• PROBLEM DESCRIPTION:
Rewrite this listing, changing "Saudi Arabia" to "KSA" everywhere and keeping everything else the same. Omit the pictures from your answer.

::::::::::

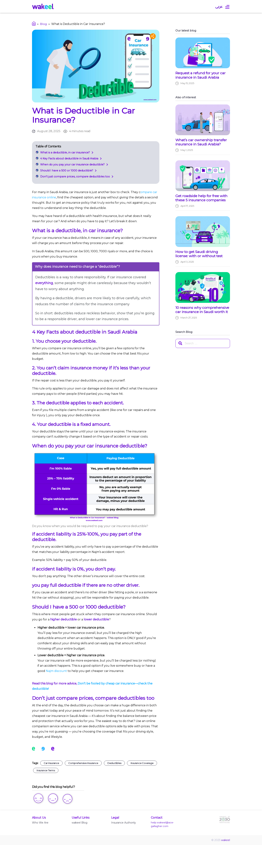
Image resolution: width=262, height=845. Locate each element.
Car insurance (51, 763)
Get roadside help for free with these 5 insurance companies (201, 198)
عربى (219, 6)
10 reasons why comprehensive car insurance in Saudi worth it (202, 310)
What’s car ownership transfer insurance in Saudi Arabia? (201, 142)
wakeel (225, 840)
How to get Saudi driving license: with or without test (199, 254)
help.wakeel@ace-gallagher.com (162, 824)
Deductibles (114, 763)
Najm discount (57, 671)
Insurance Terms (46, 770)
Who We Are (40, 822)
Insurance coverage (142, 763)
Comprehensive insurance (83, 763)
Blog (43, 24)
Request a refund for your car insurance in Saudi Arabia (200, 75)
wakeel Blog (79, 822)
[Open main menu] (227, 7)
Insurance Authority (123, 822)
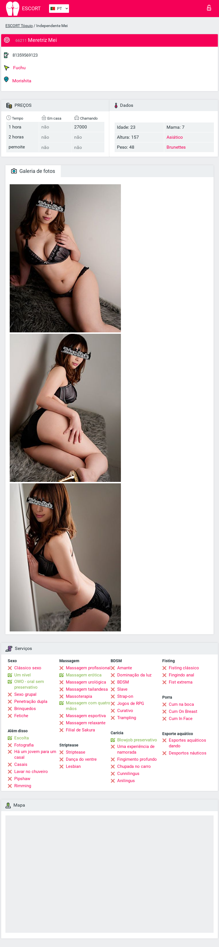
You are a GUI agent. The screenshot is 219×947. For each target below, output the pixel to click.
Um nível (22, 675)
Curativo (125, 710)
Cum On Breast (183, 711)
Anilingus (126, 780)
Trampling (126, 717)
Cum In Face (180, 718)
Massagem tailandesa (87, 689)
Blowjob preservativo (137, 740)
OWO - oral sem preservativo (29, 684)
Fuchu (15, 68)
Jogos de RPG (130, 703)
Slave (122, 689)
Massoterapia (79, 696)
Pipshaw (22, 778)
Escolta (21, 738)
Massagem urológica (86, 682)
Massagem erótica (84, 675)
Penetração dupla (30, 701)
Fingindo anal (181, 675)
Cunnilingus (128, 773)
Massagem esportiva (86, 715)
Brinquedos (25, 708)
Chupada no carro (134, 766)
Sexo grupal (25, 694)
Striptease (75, 752)
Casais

::::::::::

• TASK ANSWER:
Image resolution: width=262, height=845. Locate each element.
Car insurance (51, 763)
Get roadside help for free with these 5 insurance companies (201, 198)
عربى (219, 6)
10 reasons why comprehensive car insurance in Saudi worth it (202, 310)
What’s car ownership transfer insurance in KSA? (201, 142)
wakeel (225, 840)
How to get Saudi driving license: with or without test (199, 254)
help.wakeel@ace-gallagher.com (162, 824)
Deductibles (114, 763)
Najm discount (57, 671)
Insurance Terms (46, 770)
Who We Are (40, 822)
Insurance coverage (142, 763)
Comprehensive insurance (83, 763)
Blog (43, 24)
Request a refund for your car insurance in KSA (200, 75)
wakeel Blog (79, 822)
[Open main menu] (227, 7)
Insurance Authority (123, 822)
You are a GUI agent. The screenshot is 219×947. For each target below, output the pixel to click.
Um nível (22, 675)
Curativo (125, 710)
Cum On Breast (183, 711)
Anilingus (126, 780)
Trampling (126, 717)
Cum In Face (180, 718)
Massagem tailandesa (87, 689)
Blowjob preservativo (137, 740)
OWO - oral sem preservativo (29, 684)
Fuchu (15, 68)
Jogos de RPG (130, 703)
Slave (122, 689)
Massoterapia (79, 696)
Pipshaw (22, 778)
Escolta (21, 738)
Massagem urológica (86, 682)
Massagem erótica (84, 675)
Penetração dupla (30, 701)
Fingindo anal (181, 675)
Cunnilingus (128, 773)
Massagem esportiva (86, 715)
Brinquedos (25, 708)
Chupada no carro (134, 766)
Sexo grupal (25, 694)
Striptease (75, 752)
Casais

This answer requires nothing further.